(Records from a data collection)
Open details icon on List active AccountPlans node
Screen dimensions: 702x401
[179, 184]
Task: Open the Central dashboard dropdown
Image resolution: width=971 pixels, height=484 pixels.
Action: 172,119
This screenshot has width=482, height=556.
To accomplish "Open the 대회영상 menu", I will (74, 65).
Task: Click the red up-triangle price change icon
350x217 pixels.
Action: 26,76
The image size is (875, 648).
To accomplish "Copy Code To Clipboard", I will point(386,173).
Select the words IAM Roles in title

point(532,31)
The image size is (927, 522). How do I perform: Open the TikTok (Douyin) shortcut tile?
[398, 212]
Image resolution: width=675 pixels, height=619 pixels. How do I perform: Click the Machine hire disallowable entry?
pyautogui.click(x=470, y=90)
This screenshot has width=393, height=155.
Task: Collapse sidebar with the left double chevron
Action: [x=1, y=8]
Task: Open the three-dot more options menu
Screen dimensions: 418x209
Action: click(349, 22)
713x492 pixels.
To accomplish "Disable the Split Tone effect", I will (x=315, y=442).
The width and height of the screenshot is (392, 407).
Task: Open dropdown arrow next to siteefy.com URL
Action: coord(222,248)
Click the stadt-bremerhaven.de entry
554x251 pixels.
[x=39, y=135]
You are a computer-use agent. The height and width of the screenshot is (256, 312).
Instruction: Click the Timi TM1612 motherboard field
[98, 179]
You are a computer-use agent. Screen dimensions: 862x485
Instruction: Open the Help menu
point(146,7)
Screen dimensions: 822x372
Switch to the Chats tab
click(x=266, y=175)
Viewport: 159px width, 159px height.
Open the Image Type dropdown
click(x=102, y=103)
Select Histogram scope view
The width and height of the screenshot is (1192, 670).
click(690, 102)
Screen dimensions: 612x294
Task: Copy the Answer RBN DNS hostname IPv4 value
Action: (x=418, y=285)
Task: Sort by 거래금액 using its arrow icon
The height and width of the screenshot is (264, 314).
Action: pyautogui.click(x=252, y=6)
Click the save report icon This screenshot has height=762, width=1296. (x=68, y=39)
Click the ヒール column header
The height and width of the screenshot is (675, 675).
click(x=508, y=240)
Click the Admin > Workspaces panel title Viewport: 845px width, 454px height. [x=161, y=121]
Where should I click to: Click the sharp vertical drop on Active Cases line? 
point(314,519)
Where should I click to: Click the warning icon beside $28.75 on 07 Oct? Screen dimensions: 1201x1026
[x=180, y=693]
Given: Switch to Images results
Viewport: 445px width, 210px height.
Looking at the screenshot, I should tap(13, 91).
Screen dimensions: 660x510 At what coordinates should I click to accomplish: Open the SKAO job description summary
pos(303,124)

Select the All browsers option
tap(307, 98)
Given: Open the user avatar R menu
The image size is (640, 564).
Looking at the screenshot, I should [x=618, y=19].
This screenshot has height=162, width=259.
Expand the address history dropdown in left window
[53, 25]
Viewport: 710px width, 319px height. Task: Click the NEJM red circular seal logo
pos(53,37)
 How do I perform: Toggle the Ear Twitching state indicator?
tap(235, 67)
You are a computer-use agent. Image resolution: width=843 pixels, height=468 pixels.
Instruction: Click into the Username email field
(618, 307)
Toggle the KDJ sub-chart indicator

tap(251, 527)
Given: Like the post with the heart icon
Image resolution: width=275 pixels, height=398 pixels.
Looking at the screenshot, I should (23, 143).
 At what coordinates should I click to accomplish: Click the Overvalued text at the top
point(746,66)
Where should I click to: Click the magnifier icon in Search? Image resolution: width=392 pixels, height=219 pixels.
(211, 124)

> TASK BRIEF
Only the number is required: state how many lines of the entries hold the word "Given".

> ANSWER TO THE PROBLEM
3